AIM OF THE TASK:
All the data should come back exactly as it was given.

[Stored data entries]
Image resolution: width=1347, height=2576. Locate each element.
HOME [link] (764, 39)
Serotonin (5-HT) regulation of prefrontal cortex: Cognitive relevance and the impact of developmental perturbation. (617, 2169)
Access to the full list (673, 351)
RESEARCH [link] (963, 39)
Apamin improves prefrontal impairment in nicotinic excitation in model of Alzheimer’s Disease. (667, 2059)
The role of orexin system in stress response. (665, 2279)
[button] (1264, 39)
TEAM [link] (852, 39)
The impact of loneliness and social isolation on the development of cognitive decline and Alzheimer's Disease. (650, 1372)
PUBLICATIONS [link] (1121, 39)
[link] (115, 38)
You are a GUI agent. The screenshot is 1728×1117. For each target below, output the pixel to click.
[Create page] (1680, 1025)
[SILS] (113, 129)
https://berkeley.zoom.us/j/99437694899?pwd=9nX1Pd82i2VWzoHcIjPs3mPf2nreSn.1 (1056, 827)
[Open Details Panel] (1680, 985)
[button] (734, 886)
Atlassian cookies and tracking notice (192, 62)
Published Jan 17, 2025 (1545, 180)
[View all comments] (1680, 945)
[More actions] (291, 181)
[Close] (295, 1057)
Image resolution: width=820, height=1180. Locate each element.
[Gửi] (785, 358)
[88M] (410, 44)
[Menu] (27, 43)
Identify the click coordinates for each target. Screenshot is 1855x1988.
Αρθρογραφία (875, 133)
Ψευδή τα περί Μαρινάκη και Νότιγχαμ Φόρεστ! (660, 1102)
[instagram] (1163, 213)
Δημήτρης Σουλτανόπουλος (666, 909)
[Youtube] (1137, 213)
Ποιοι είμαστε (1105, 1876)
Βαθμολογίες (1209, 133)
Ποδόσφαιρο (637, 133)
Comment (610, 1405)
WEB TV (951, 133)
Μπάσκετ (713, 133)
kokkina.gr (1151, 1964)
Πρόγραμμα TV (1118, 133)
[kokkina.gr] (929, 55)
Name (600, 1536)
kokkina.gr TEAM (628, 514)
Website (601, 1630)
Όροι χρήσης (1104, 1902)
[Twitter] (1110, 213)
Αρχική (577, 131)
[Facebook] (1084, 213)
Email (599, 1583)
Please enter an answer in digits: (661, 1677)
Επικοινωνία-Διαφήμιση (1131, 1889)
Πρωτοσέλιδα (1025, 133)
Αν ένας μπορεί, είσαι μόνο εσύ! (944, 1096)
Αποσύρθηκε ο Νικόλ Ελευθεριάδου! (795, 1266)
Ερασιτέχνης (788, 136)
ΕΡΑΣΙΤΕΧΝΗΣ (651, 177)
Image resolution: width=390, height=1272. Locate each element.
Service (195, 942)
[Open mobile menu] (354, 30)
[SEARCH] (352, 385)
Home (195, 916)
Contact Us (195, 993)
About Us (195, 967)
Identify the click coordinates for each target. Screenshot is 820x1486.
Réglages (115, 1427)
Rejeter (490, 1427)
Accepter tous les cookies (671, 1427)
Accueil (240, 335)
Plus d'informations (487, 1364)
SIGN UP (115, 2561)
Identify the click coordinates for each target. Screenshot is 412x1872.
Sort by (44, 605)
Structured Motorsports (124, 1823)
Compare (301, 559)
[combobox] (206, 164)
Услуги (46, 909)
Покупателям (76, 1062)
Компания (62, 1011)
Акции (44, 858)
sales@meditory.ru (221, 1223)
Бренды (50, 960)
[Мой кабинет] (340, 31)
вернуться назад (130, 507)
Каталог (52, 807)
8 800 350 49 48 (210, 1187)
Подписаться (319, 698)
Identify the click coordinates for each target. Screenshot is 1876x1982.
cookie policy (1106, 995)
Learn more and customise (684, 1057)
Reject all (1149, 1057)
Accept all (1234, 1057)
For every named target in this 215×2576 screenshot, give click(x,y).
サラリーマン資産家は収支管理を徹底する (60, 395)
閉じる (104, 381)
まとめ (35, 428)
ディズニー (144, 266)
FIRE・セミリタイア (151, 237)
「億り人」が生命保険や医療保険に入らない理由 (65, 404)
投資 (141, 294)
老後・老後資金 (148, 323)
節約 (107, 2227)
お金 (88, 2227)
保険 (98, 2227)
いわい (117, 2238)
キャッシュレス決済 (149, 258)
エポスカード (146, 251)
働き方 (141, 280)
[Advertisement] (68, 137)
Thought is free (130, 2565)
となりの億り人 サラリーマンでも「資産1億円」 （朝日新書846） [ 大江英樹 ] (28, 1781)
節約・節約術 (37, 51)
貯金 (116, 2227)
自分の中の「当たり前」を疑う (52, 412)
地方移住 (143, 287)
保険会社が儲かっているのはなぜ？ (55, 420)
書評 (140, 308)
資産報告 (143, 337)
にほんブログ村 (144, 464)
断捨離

WRITTEN REPLY:
Image resolution: width=1347, height=2576. Locate each element.
HOME [link] (764, 39)
Serotonin (5-HT) regulation of prefrontal cortex: Cognitive relevance and the impact of developmental perturbation. (617, 2169)
Access to the full list (673, 351)
RESEARCH [link] (963, 39)
Apamin improves prefrontal impairment in nicotinic excitation in model of Alzheimer’s Disease. (667, 2059)
The role of orexin system in stress response. (665, 2279)
[button] (1264, 39)
TEAM [link] (852, 39)
The impact of loneliness and social isolation on the development of cognitive decline and Alzheimer's Disease. (650, 1372)
PUBLICATIONS [link] (1121, 39)
[link] (115, 38)
You are a GUI agent. The screenshot is 1728×1117. For each target below, output the pixel to click.
[Create page] (1680, 1025)
[SILS] (113, 129)
https://berkeley.zoom.us/j/99437694899?pwd=9nX1Pd82i2VWzoHcIjPs3mPf2nreSn.1 (1056, 827)
[Open Details Panel] (1680, 985)
[button] (734, 886)
Atlassian cookies and tracking notice (192, 62)
Published Jan 17, 2025 (1545, 180)
[View all comments] (1680, 945)
[More actions] (291, 181)
[Close] (295, 1057)
Image resolution: width=820, height=1180. Locate each element.
[Gửi] (785, 358)
[88M] (410, 44)
[Menu] (27, 43)
Identify the click coordinates for each target. Screenshot is 1855x1988.
Αρθρογραφία (875, 133)
Ψευδή τα περί Μαρινάκη και Νότιγχαμ Φόρεστ! (660, 1102)
[instagram] (1163, 213)
Δημήτρης Σουλτανόπουλος (666, 909)
[Youtube] (1137, 213)
Ποιοι είμαστε (1105, 1876)
Βαθμολογίες (1209, 133)
Ποδόσφαιρο (637, 133)
Comment (610, 1405)
WEB TV (951, 133)
Μπάσκετ (713, 133)
kokkina.gr (1151, 1964)
Πρόγραμμα TV (1118, 133)
[kokkina.gr] (929, 55)
Name (600, 1536)
kokkina.gr TEAM (628, 514)
Website (601, 1630)
Όροι χρήσης (1104, 1902)
[Twitter] (1110, 213)
Αρχική (577, 131)
[Facebook] (1084, 213)
Email (599, 1583)
Please enter an answer in digits: (661, 1677)
Επικοινωνία-Διαφήμιση (1131, 1889)
Πρωτοσέλιδα (1025, 133)
Αν ένας μπορεί, είσαι μόνο εσύ! (944, 1096)
Αποσύρθηκε ο Νικόλ Ελευθεριάδου! (795, 1266)
Ερασιτέχνης (788, 136)
ΕΡΑΣΙΤΕΧΝΗΣ (651, 177)
Image resolution: width=390, height=1272. Locate each element.
Service (195, 942)
[Open mobile menu] (354, 30)
[SEARCH] (352, 385)
Home (195, 916)
Contact Us (195, 993)
About Us (195, 967)
Identify the click coordinates for each target. Screenshot is 820x1486.
Réglages (115, 1427)
Rejeter (490, 1427)
Accepter tous les cookies (671, 1427)
Accueil (240, 335)
Plus d'informations (487, 1364)
SIGN UP (115, 2561)
Identify the click coordinates for each target. Screenshot is 412x1872.
Sort by (44, 605)
Structured Motorsports (124, 1823)
Compare (301, 559)
[combobox] (206, 164)
Услуги (46, 909)
Покупателям (76, 1062)
Компания (62, 1011)
Акции (44, 858)
sales@meditory.ru (221, 1223)
Бренды (50, 960)
[Мой кабинет] (340, 31)
вернуться назад (130, 507)
Каталог (52, 807)
8 800 350 49 48 (210, 1187)
Подписаться (319, 698)
Identify the click coordinates for each target. Screenshot is 1876x1982.
cookie policy (1106, 995)
Learn more and customise (684, 1057)
Reject all (1149, 1057)
Accept all (1234, 1057)
For every named target in this 215×2576 screenshot, give click(x,y).
サラリーマン資産家は収支管理を徹底する (60, 395)
閉じる (104, 381)
まとめ (35, 428)
ディズニー (144, 266)
FIRE・セミリタイア (151, 237)
「億り人」が生命保険や医療保険に入らない理由 (65, 404)
投資 (141, 294)
老後・老後資金 (148, 323)
節約 (107, 2227)
お金 (88, 2227)
保険 (98, 2227)
いわい (117, 2238)
キャッシュレス決済 (149, 258)
エポスカード (146, 251)
働き方 (141, 280)
[Advertisement] (68, 137)
Thought is free (130, 2565)
となりの億り人 サラリーマンでも「資産1億円」 （朝日新書846） [ 大江英樹 ] (28, 1781)
節約・節約術 (37, 51)
貯金 (116, 2227)
自分の中の「当たり前」を疑う (52, 412)
地方移住 (143, 287)
保険会社が儲かっているのはなぜ？ (55, 420)
書評 (140, 308)
資産報告 (143, 337)
にほんブログ村 (144, 464)
断捨離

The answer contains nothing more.